Ses dessins, ses tableaux, ses installations et ses happenings n'étaient qu'une de ses multiples manifestations artistiques. Sleh c'était un manifeste vivant, une expression théâtrale nouvelle, divinement comique, faite de lectures, de citations, de manières empruntées partout, dans la rue, qui font la culture et l'identité méditerranéenne qu'il étudiait inlassablement depuis des années.

Depuis le début du Covid, durant les temps obscurs du Premier Confinement Mondial, Sleh travaillait entre autre à la préparation d'une grande expo, une sorte d'herbier punique élevé à la Peinture qu'il imaginait sous forme de planches de botanique comparée à l'anatomie et aux comportements humains.
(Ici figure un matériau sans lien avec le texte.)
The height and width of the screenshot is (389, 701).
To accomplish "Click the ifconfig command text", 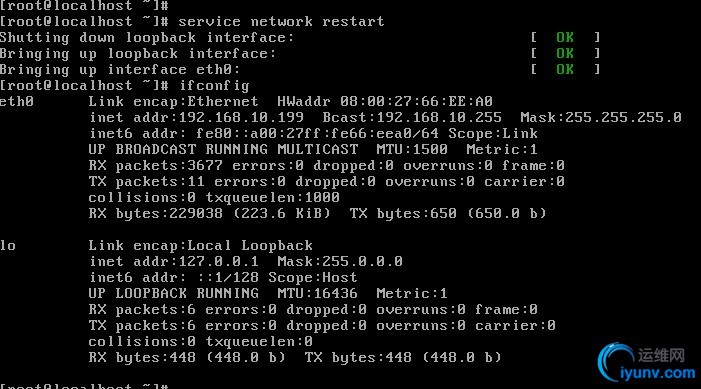I will pyautogui.click(x=214, y=85).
Des plantes spontanées résistantes et millénaires comme l'agave, le palmier, le figuier de barbarie, olivier, câprier, laurier et caroubier, pour citer les plus iconiques de notre culture, qui forment ce qu'on appelle la garrigue mais qui selon Sleh recèle notre seul véritable patrimoine tunisien, notre identité punique.

Après le deuil donc, et c'est aussi un vide immense que la scène artistique tunisienne elle-même n'est pas encore tout à fait consciente d'affronter, il faut que famille et amis, radios, journalistes, historiens de l'art, collectionneurs et surtout vous galeristes de Tunis qui avaient annoncé la mort d'une personnalité telle que Sleh Hamzaoui presqu'en passant entre deux publications sur Facebook, vous vous atteliez maintenant à exposer, diffuser, coter et honorer très sérieusement ce précurseur et garant de l'art contemporain tunisien, mentor de nouvelles générations d'artistes que vous représentez décontextualisés mais qui sont passés par son atelier et qui lui doivent beaucoup. Un pan de notre patrimoine, de notre pensée libre et sans drapeau (à moins que la Carthage punique en eut un, ce serait un tableau de la dernière série de Sleh) qui ne doit pas s'en aller avec lui. 

Tu nous laisses du pain sur la planche et c'est un honneur, Sleh Hamzaoui. Che scandalo!, comme tu disais puniquement.